Market economies and command economies occupy two polar extremes in the organization of economic activity. The primary differences lie in the division of labor or factors of production and the mechanisms that determine prices. The activity in a market economy is unplanned; it is not organized by any central authority but is determined by the supply and demand of goods and services. The United States, England, and Japan are all examples of market economies, as are most developed, democratic nations. Alternatively, a command economy is organized by a centralized government which owns most, if not all businesses, and whose officials direct all the factors of production. China, North Korea, and the former Soviet Union are all examples of command economies.
Market Economy - The "Free Enterprise System"
The two fundamental aspects of market economies are private ownership of the means of production, and voluntary exchanges/contracts.
The most common title associated with a market economy is capitalism. Individuals and businesses own the resources and are free to exchange and contract with each other without decree from government authority. The collective term for these uncoordinated exchanges is the "market."
Prices arise naturally in a market economy based on supply and demand. Consumer preferences and resource scarcity determine which goods are produced and in what quantity; the prices in a market economy act as signals to producers and consumers who use these price signals to help make decisions. Governments play a minor role in the direction of economic activity.
Command Economy - Central Direction
Under a command economy, governments own all of the factors of production such as land, capital, and resources, and government officials determine when, where and how much is produced at any one time. This is also sometimes referred to as a "planned economy." The most famous contemporary example of a command economy was that of the former Soviet Union, which operated under a communist system.
Since decision-making is centralized in a command economy, the government controls all of the supply and sets all of the demand. Prices cannot arise naturally like in a market economy, so prices in the economy must be set by government officials.
In a command economy, macroeconomic and political considerations determine resource allocation, whereas, in a market economy, the profits and losses of individuals and firms determine resource allocation.
Key Figures and Their Critiques
Karl Marx, a German philosopher, argued that a market economy was inherently unequal and unjust because power would be concentrated in the hands of the owners of capital. Marx is credited with coining the term capitalism.
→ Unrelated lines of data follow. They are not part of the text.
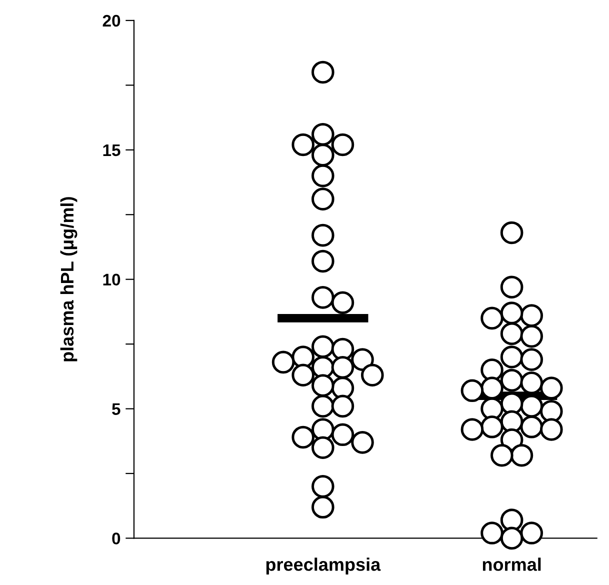  Describe the element at coordinates (112, 280) in the screenshot. I see `y-tick-label: 10` at that location. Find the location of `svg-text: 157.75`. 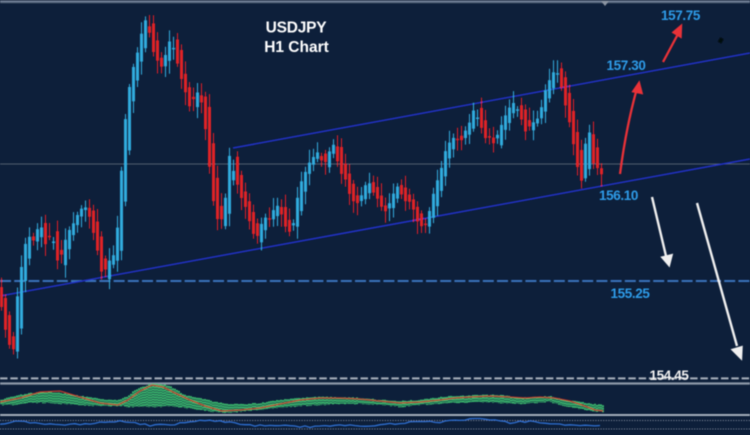

svg-text: 157.75 is located at coordinates (681, 16). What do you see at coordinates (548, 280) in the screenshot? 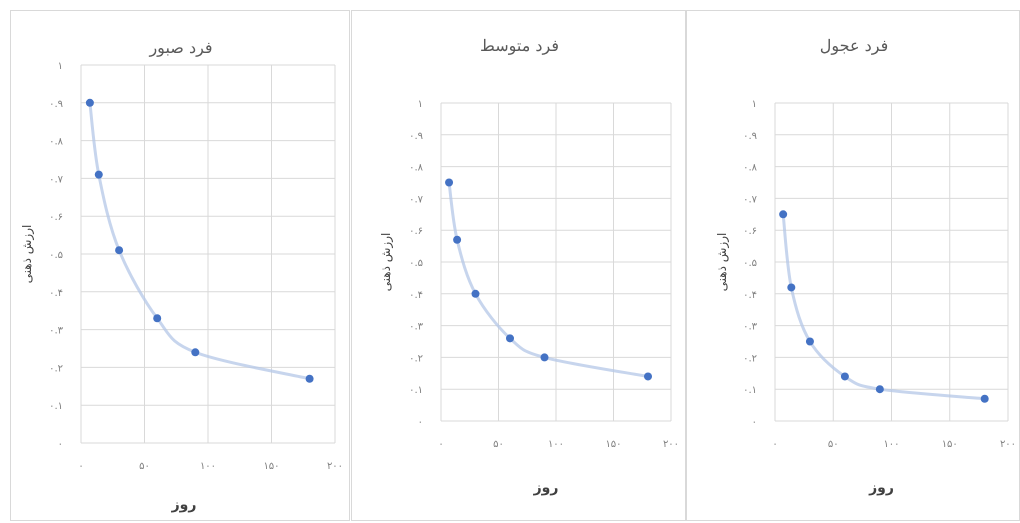
I see `trendline-average` at bounding box center [548, 280].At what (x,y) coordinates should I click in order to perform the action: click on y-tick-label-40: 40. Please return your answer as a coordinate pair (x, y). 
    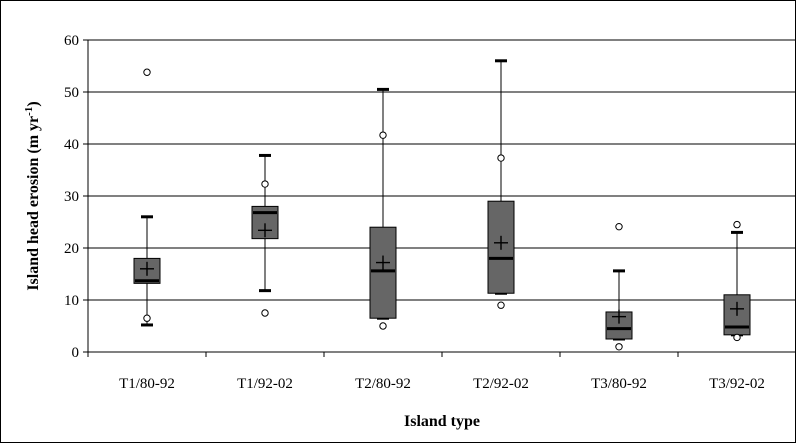
    Looking at the image, I should click on (72, 145).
John Maynard Keynes, an English economist, believed that pure market economies were unable to effectively respond to major recessions and instead advocated for major government intervention to regulate business cycles.
Ludwig von Mises, an Austrian economist, argued that command economies were untenable and doomed to failure because no rational prices could emerge without competing, private ownership of the means of production. This would lead to necessarily massive shortages and surpluses.
Milton Friedman, an American economist, noted that command economies must limit individual freedom to operate. He also believed that economic decisions in a command economy would be made based on the political self-interest of government officials and not promote economic growth.